- **Assignment**
Copy out the lines beginning at the one with "You are a computer-use agent." and ending at the last line of the data, both included; pictures stay out.

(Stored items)
^^^^^^^^
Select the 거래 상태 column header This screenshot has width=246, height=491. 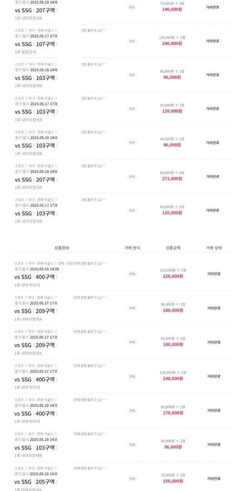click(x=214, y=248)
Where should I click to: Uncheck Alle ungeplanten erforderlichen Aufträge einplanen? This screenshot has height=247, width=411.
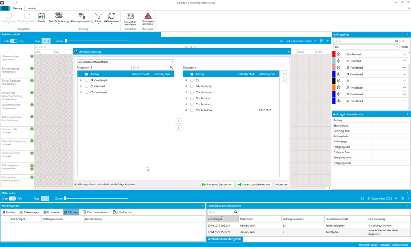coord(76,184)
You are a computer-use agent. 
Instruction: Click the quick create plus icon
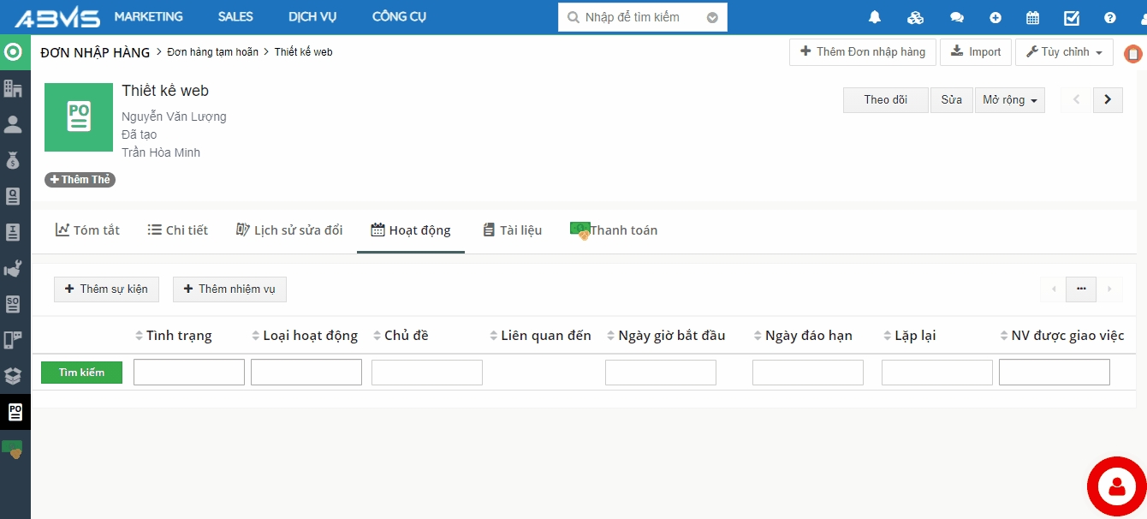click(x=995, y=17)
^^^^^^^^
- **Output of the task**
You are a computer-use agent. 
Instruction: Click the quick create plus icon
click(x=995, y=17)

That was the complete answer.